_REQUIRED TASKS_.
1 > List every RefSeq accession identifier that appears in the downloaded lines shown in the forum thread below on UCSC transcription start sites.
2 > For the forum thread below on UCSC transcription start sites, say whether each statement agrees with it. Answer yes or no and quote the deciding words. (a) The poster is mapping ChIP-seq reads to human RefSeq start sites. (b) A composite plot covering many thousands of genes looked as expected. (c) The reply states that interval start columns are given in terms of the positive strand.
3 > Duplicate a portion of the forum thread below on UCSC transcription start sites. Begin at the words "Options selected" and stop after "for this gene?".

_PAGE EXCERPT_.
╭──
Question

Why Are Transcription Termination Sites (Tts) Included In The Results Of A Transcription Start Site (Tss) Query From Ucsc?

1

Entering edit mode

11.7 years ago

bede.portz ▴ 540

At risk of possibly missing something fundamental about the UCSC browser and various annotations and thus looking like the foolish newb I am on Biostars, I will ask if anyone can shed light on a situation I encountered.

I am mapping ChIP-seq reads to Mouse RefSeq transcription start sites. As one source of the TSS annotations, I downloaded a list from the UCSC table browser, clicking the following options.

Options selected

I then downloaded the list of TSSs. The first few lines are:

#name    chrom    strand    txStart
NM_001008533    chr1    -    134199214
NM_001039510    chr1    -    134199214
NM_001282945    chr1    -    134199214
NM_175642    chr1    -    25067475
NM_207653    chr1    +    58713285
NM_009805    chr1    +    58713285
NM_008922    chr1    -    33453807

If you go to the very first index listed on chromosome 1, the index is actually the transcription termination site for the minus strand gene NM_001008533, as indicated by the direction of the arrows for this gene?

Browser Screenshot of TTS annoated as a TSS?

There are other examples in this list, enough that, coupled with the proximity of some of these examples to other actual TSS's and K-means clustering that I identified a whole group of genes based on mapping ChIP-seq signal to TSSs that were in fact TSSs. This was complicated by nearby genes, oriented tail to head on the same strand as those genes with the TTS annotated as a TSS.

I may be missing something. In any case the scenario and any potential clarification may prove useful to a bench scientist like myself faced with some data analysis tasks. Further, it may be a word of caution about the nature of genome annotation. There were few enough instances that a composite plot or metagene analysis for many thousands of genes looked as one would expect, but clustering identified what at first glance was an interesting group. This group of genes survived futher analysis aimed at filtering out potential artifactual causes of this group. It wasn't until I started looking at a number of the genes one at a time on the browser that I saw what I just described.

chip-seq • 9.2k views

ADD COMMENT • link updated 11.7 years ago by Istvan Albert 102k • written 11.7 years ago by bede.portz ▴ 540

score 4 · Answer 1 · 2013-11-07

4

Entering edit mode

11.7 years ago

Istvan Albert 102k

The column naming is utterly misleading, what it will fetch is the start column of an interval file. But those are always specified in terms of the positive strand and it is the strand column that will tell you which side is the start site from transcriptional perspective.
╰──
_MATERIAL SHOWN_.
╭──
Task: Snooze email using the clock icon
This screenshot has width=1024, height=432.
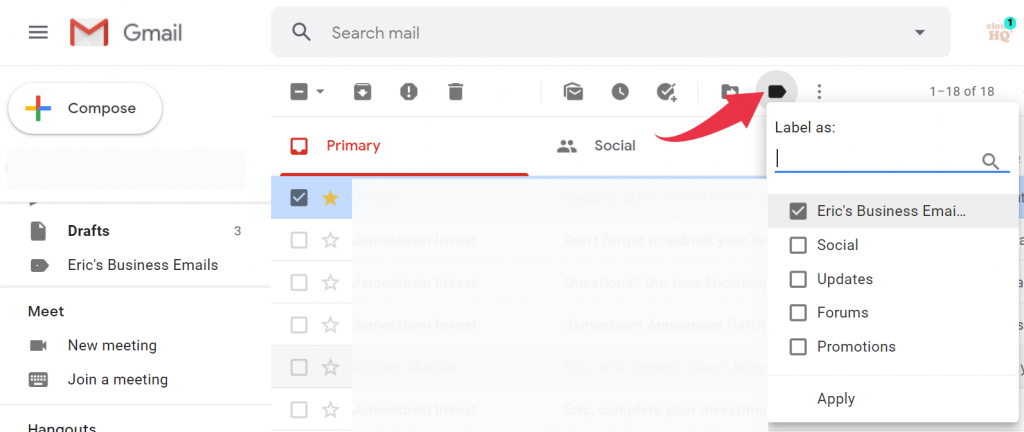Action: (x=620, y=92)
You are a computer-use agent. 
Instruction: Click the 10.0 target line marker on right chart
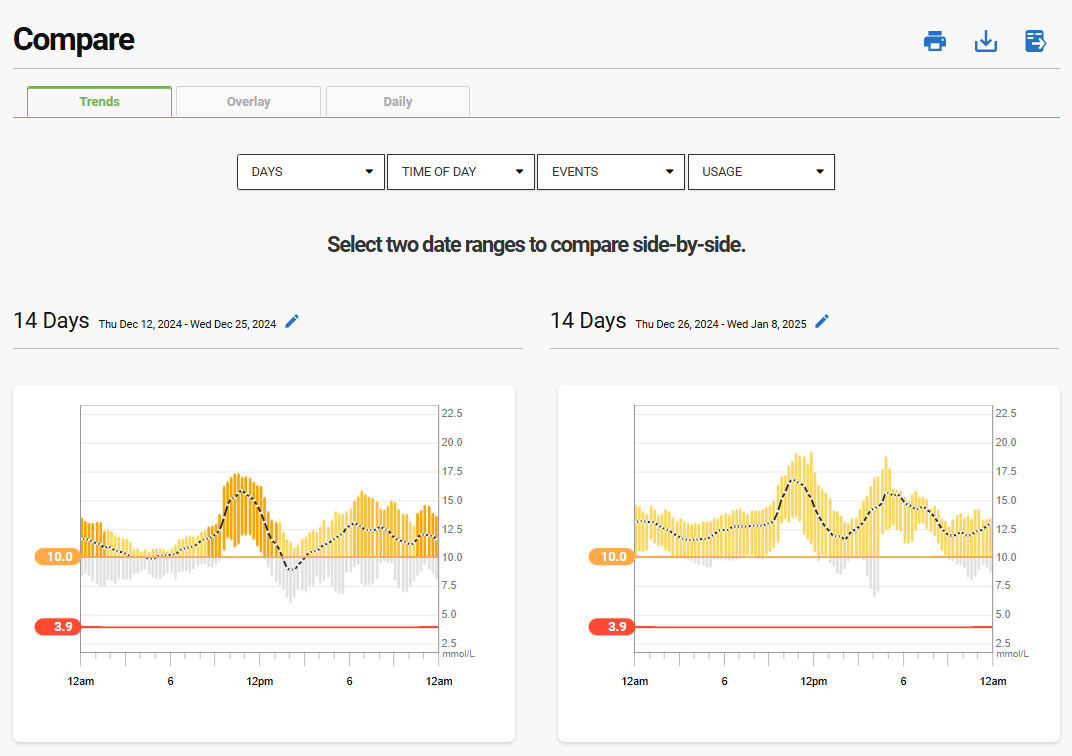pyautogui.click(x=611, y=556)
╰──
_SOLUTIONS TO THE PROBLEMS_.
1 > NM_001008533, NM_001039510, NM_001282945, NM_175642, NM_207653, NM_009805, NM_008922

2 >
(a) No: "I am mapping ChIP-seq reads to Mouse RefSeq transcription start sites."
(b) Yes: "a composite plot or metagene analysis for many thousands of genes looked as one would expect"
(c) Yes: "But those are always specified in terms of the positive strand"

3 >
Options selected

I then downloaded the list of TSSs. The first few lines are:

#name    chrom    strand    txStart
NM_001008533    chr1    -    134199214
NM_001039510    chr1    -    134199214
NM_001282945    chr1    -    134199214
NM_175642    chr1    -    25067475
NM_207653    chr1    +    58713285
NM_009805    chr1    +    58713285
NM_008922    chr1    -    33453807

If you go to the very first index listed on chromosome 1, the index is actually the transcription termination site for the minus strand gene NM_001008533, as indicated by the direction of the arrows for this gene?